--- Record excerpts Enclosed Below ---

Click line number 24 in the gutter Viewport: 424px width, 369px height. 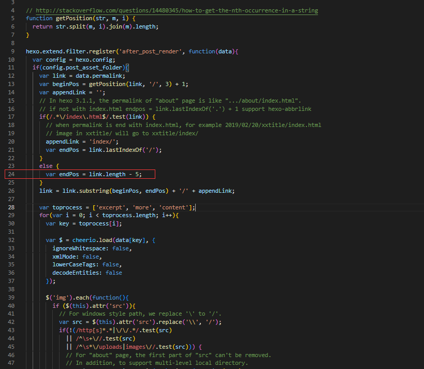(11, 174)
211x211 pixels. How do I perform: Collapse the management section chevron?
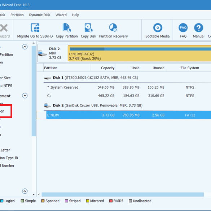pos(25,96)
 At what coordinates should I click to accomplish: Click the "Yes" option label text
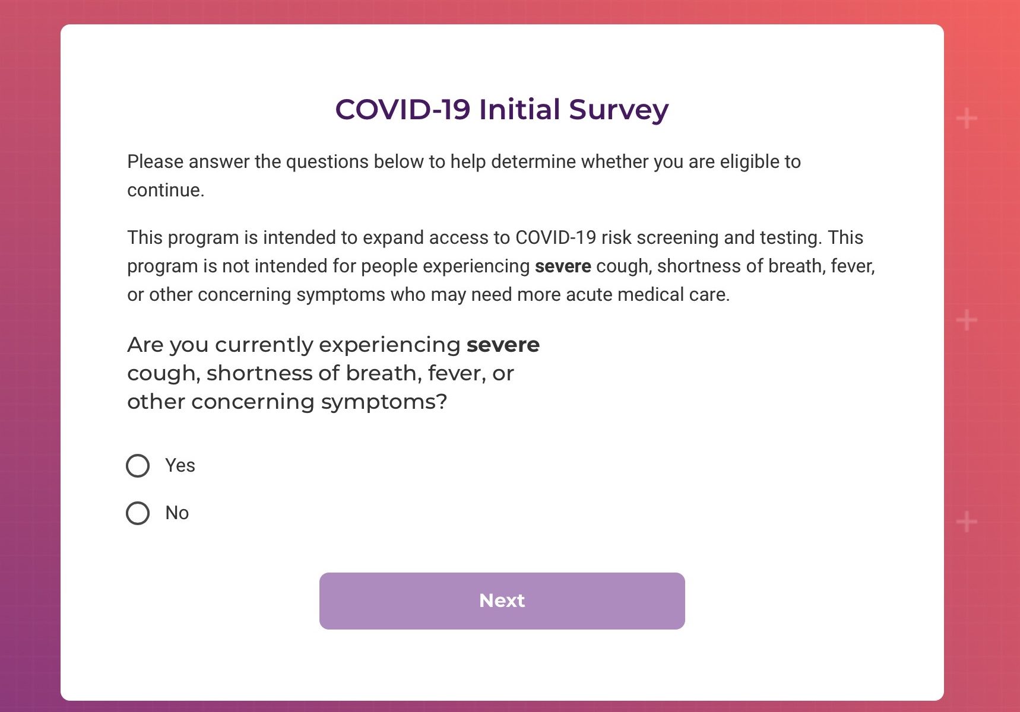tap(180, 466)
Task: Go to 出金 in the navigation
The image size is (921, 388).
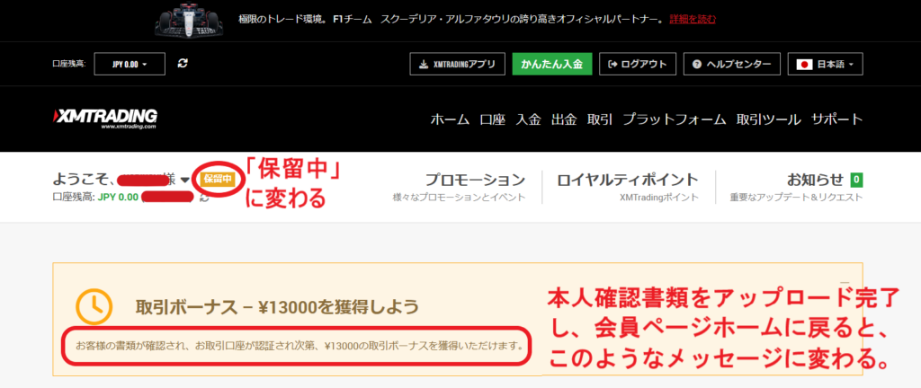Action: [564, 119]
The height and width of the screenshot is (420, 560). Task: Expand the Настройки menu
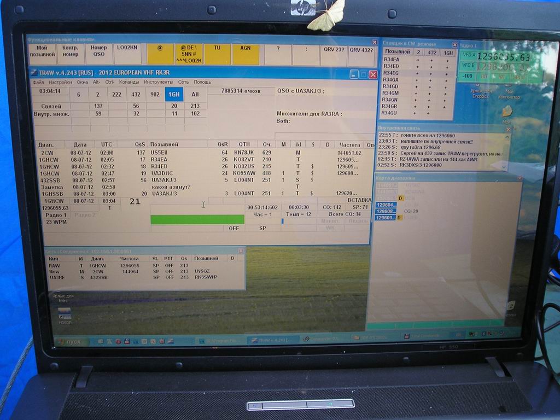tap(60, 82)
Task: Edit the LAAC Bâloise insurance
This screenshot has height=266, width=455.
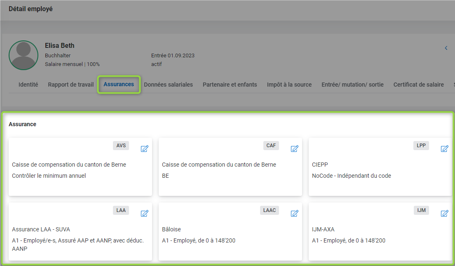Action: (294, 214)
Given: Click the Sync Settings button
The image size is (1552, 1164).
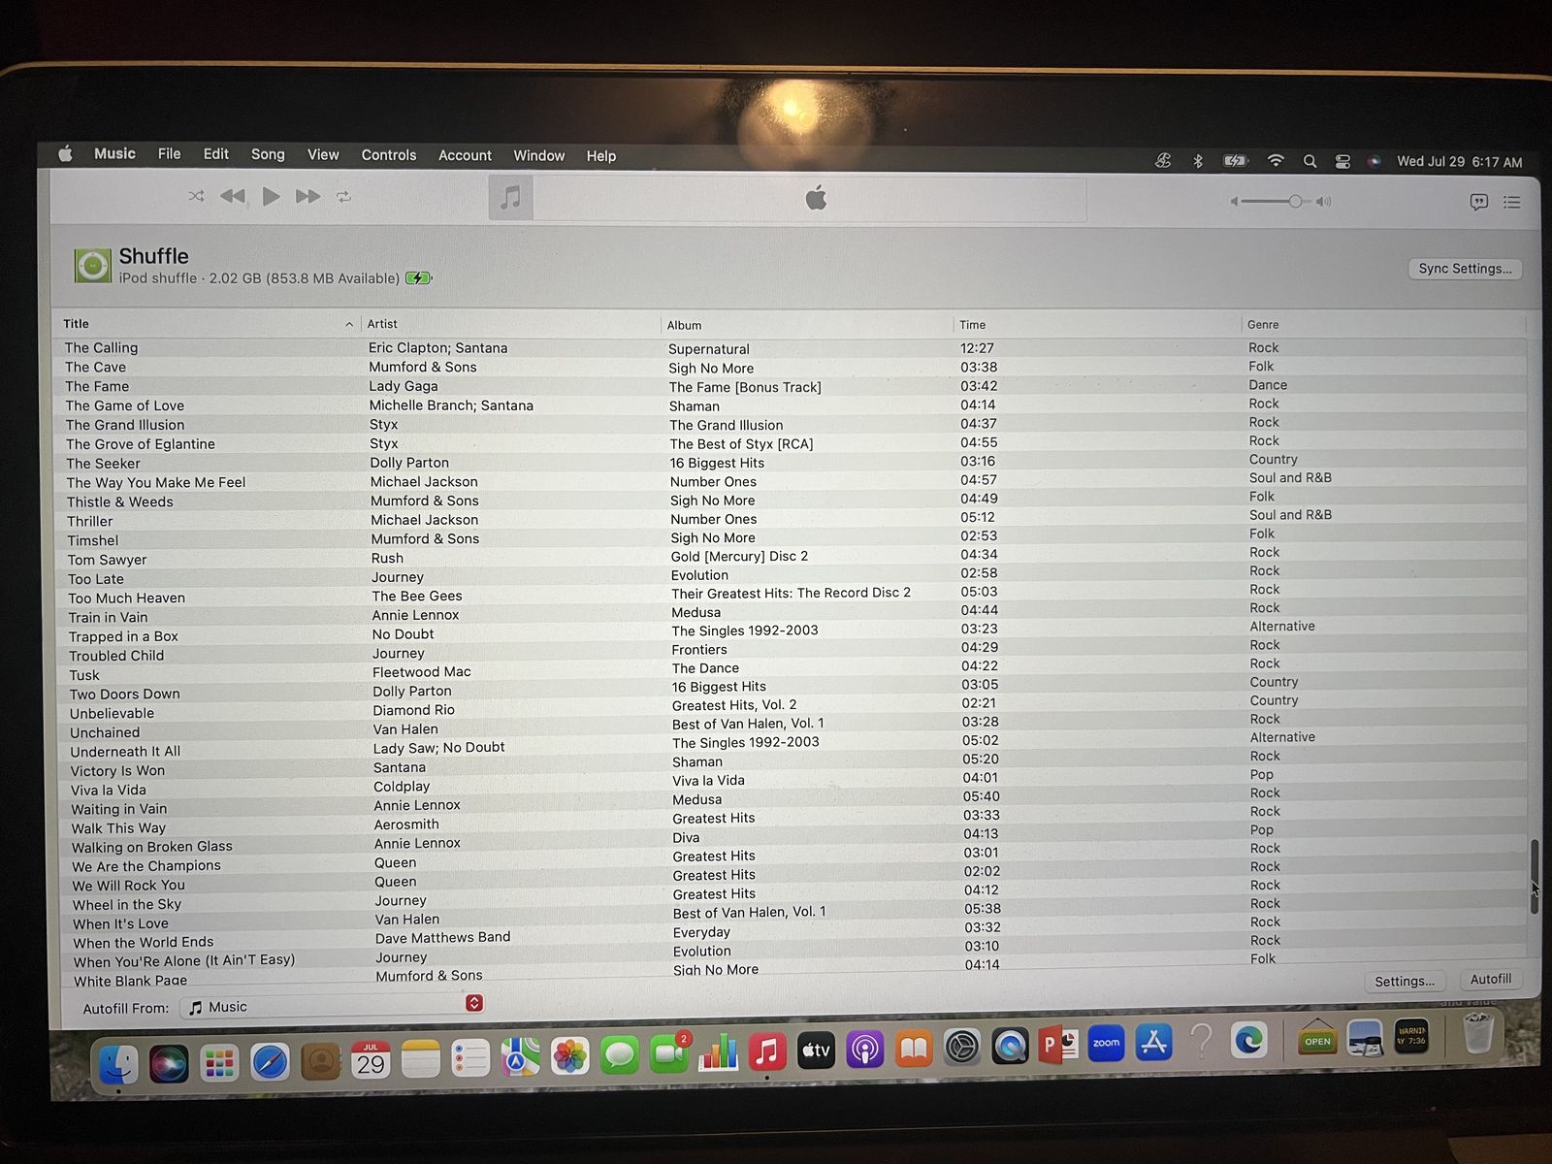Looking at the screenshot, I should 1464,269.
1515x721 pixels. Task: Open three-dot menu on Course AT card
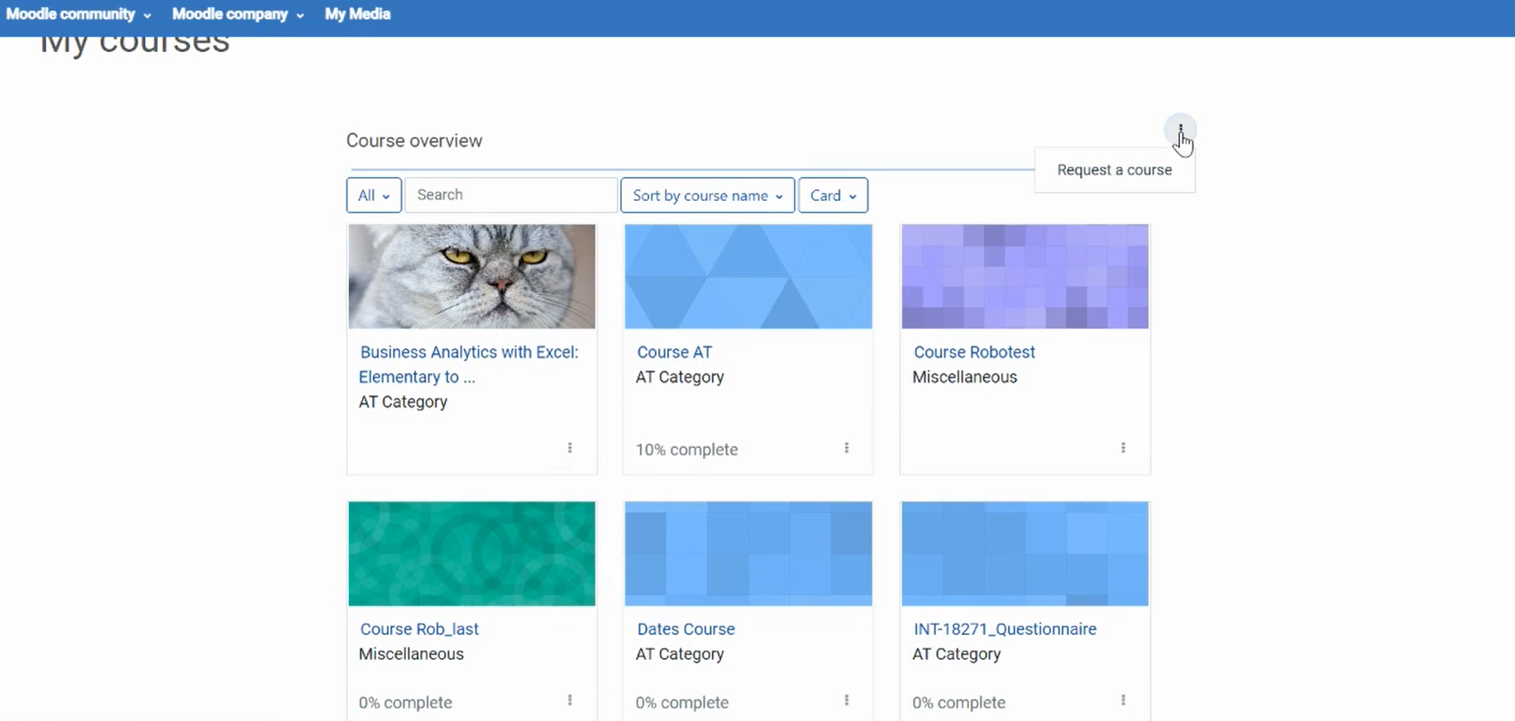click(x=846, y=448)
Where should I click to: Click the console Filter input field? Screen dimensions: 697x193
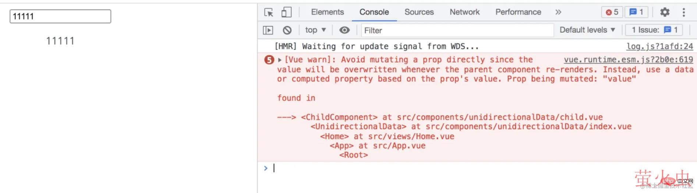457,30
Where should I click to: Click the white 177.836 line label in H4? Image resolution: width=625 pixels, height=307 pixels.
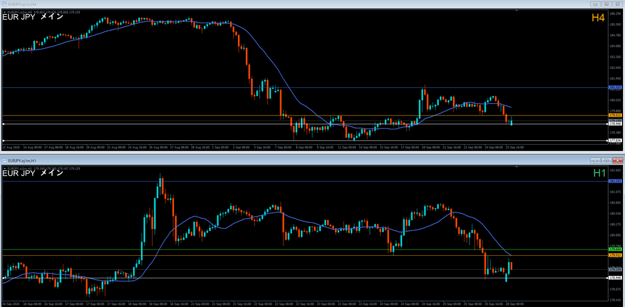point(615,140)
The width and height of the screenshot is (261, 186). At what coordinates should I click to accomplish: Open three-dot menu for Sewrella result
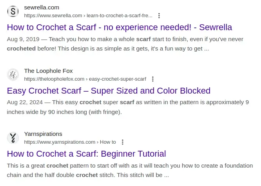[x=159, y=16]
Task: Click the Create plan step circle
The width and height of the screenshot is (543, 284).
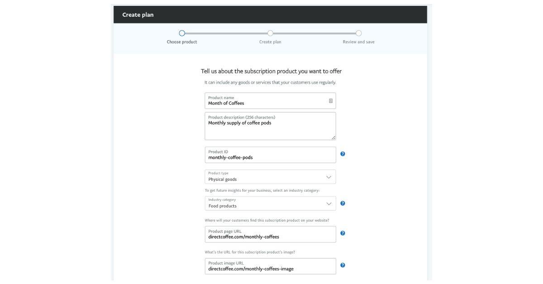Action: click(270, 33)
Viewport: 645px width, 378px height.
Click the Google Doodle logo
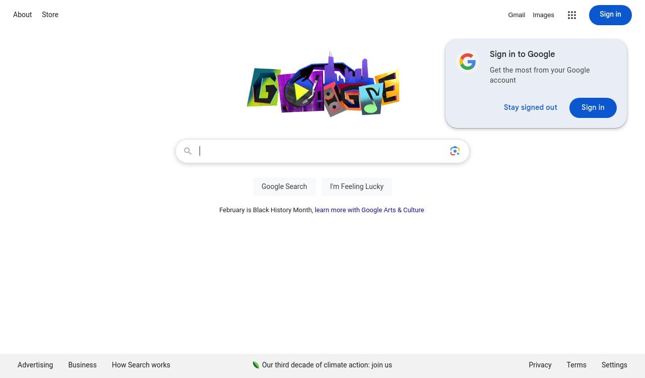click(323, 84)
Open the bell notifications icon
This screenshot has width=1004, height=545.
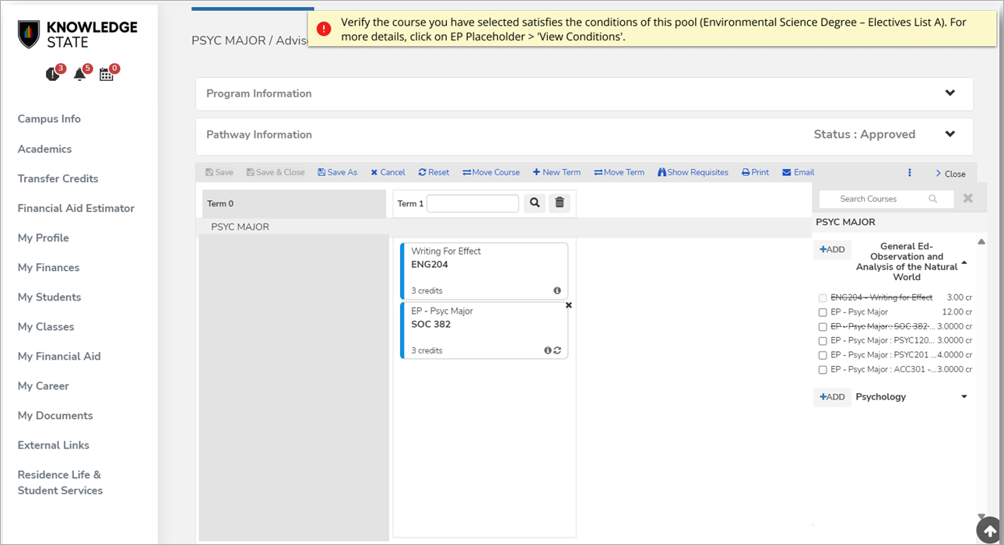(x=80, y=74)
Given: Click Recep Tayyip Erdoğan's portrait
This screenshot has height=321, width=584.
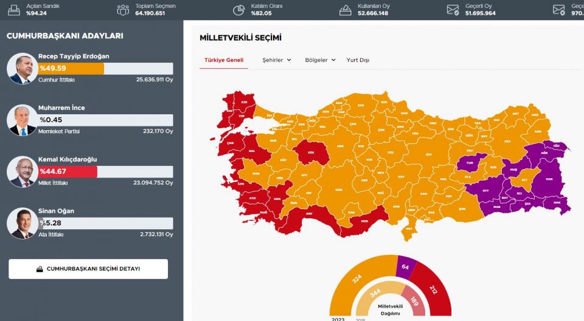Looking at the screenshot, I should 22,68.
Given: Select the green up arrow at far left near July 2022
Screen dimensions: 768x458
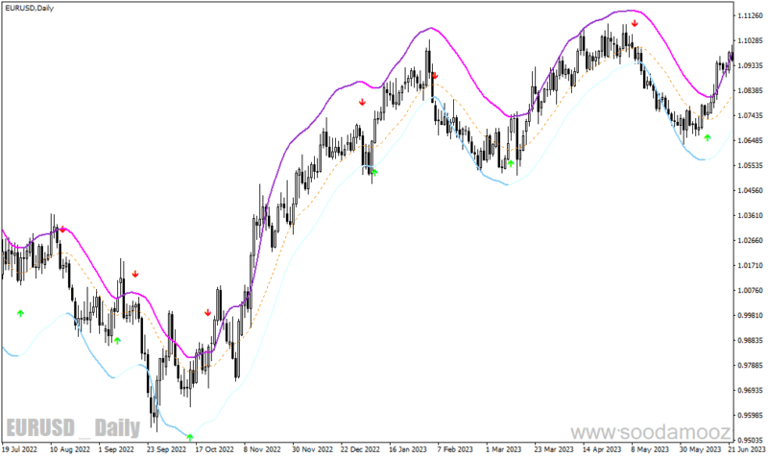Looking at the screenshot, I should coord(20,313).
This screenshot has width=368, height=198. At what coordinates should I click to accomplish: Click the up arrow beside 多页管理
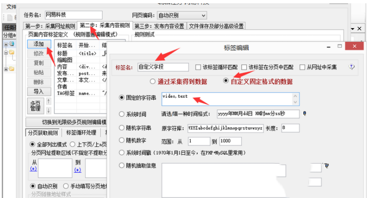tap(48, 101)

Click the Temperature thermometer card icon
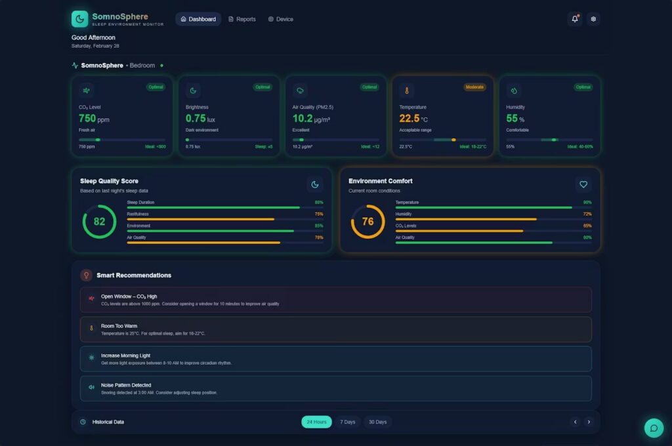point(407,91)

--- End of Enclosed Record excerpts ---

• [Problem requirements]:
Each line of the entries above that includes the string "Given" should be copied out.

• [Result]:
Given: Click the Sync Settings button
Given: Click Recep Tayyip Erdoğan's portrait
Given: Select the green up arrow at far left near July 2022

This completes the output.